Is there a certification program in Australia?

The college certifies practitioners who have completed the basic training program in sclerotherapy and those who complete the advanced training program in phlebology.

Does insurance cover phlebology procedures? What is the process?

Medicare Australia covers most procedures aimed at treating venous disease. EVLA has just recently received endorsement by the Medical Services Advisory Committee and will be covered by Medicare. There is no government funding in New Zealand.

What are the trends in phlebology in Australia?

There is a strong trend in Australia and New Zealand towards the non-surgical interventions for the treatment of varicose veins. With new procedures such as UGS, RFA and EVLA, stripping of varicose veins is rapidly becoming of historical interest. More surgeons and non-surgeons are training in these noninvasive procedures, and patients are enjoying the benefits. The college has had a leading role in the introduction of these new procedures and maintaining high standards of care. All college fellows practicing these procedures are required to submit their safety data to the college on a monthly basis. This is part of the continuous professional development program of the college, which was introduced two years ago.

What are the trends that you see internationally?

Phlebology is becoming more and more accepted as an independent specialty, and the profession is gaining more respect in the medical community.
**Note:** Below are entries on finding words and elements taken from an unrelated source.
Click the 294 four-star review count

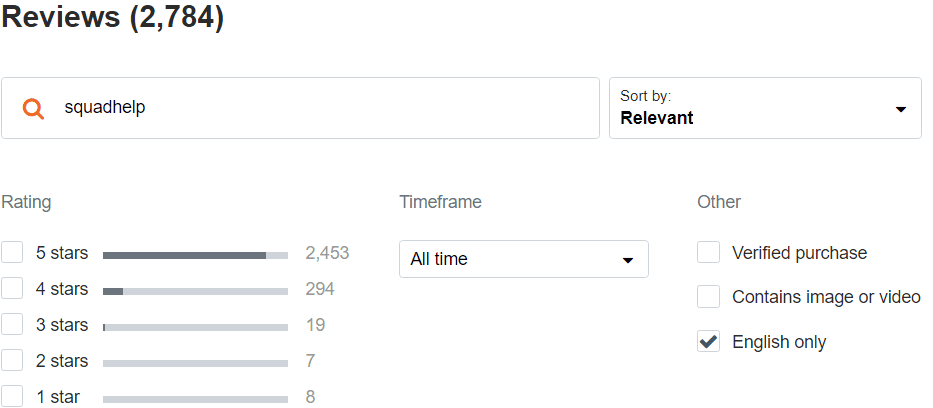pyautogui.click(x=320, y=289)
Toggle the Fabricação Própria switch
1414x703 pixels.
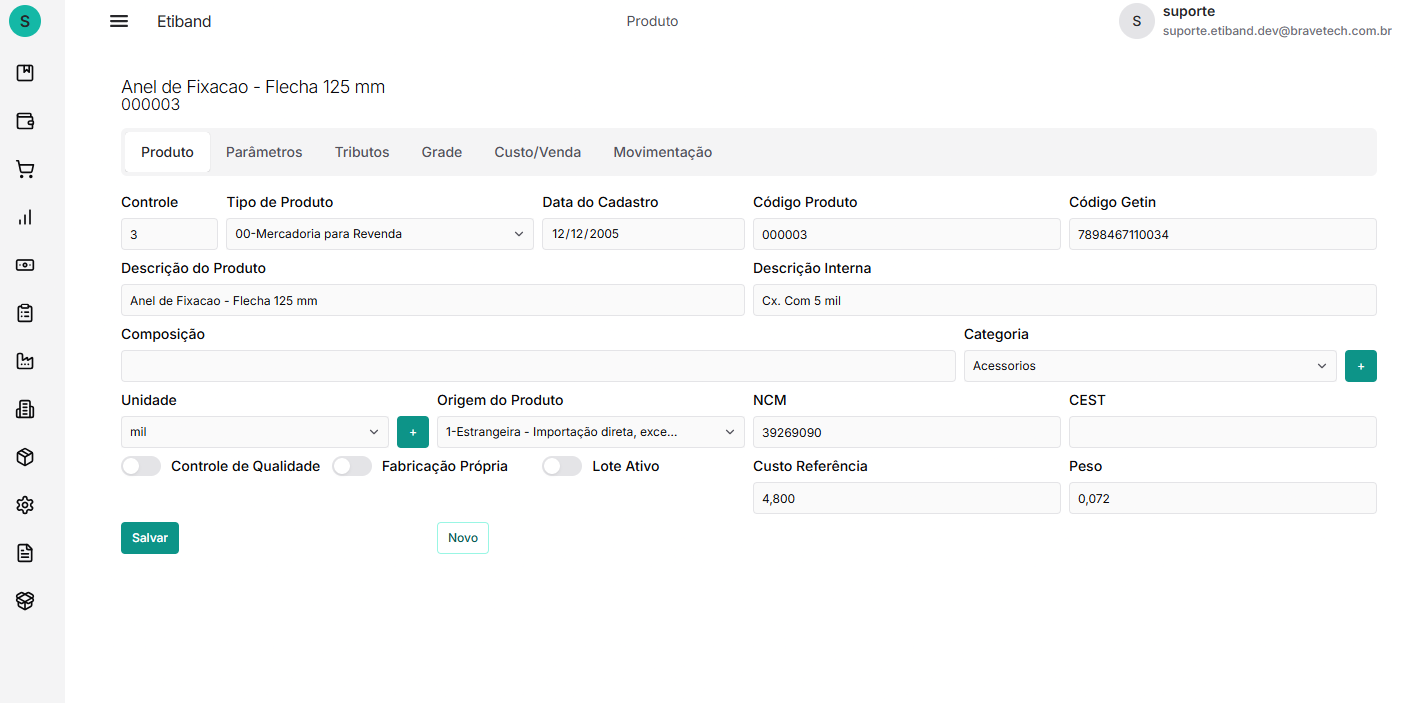click(x=352, y=466)
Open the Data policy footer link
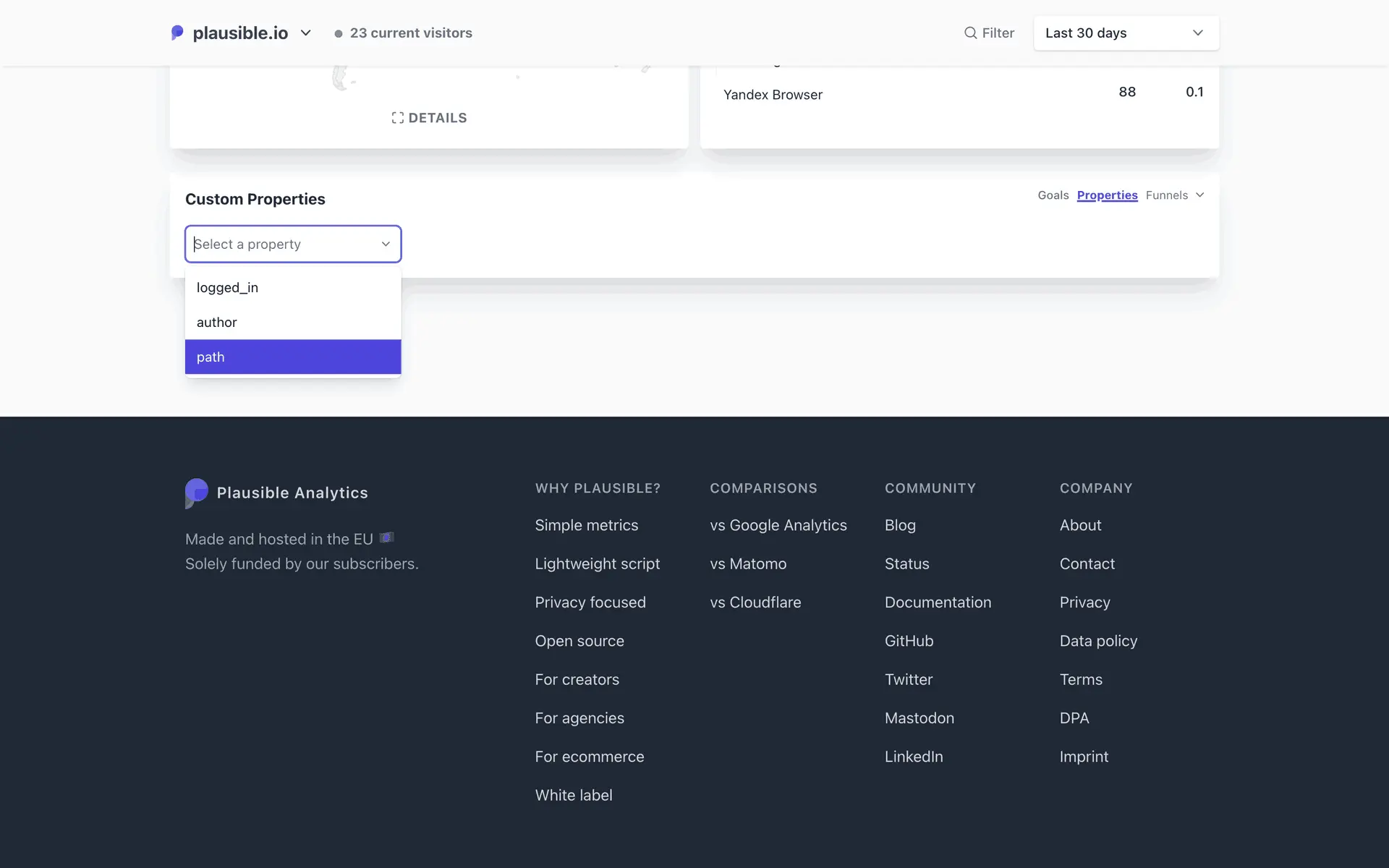The image size is (1389, 868). 1098,641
The 50th celebration of the Union International de Phlébologie (UIP) in Monaco in 2009 is a fitting benchmark for a profession that has made leaps and bounds in terms of technology, patient care and clinical innovation. As Professor [Eberhard] Rabe, the current UIP president, has made clear in his UIP manual message, the three foundation stones of phlebology are scienc , education and communication. The Australasian college is committed to making these vital and obvious features the cornerstones of our efforts in a region that offers high-level research opportunities, affordable education in medicine and clear communication pathways.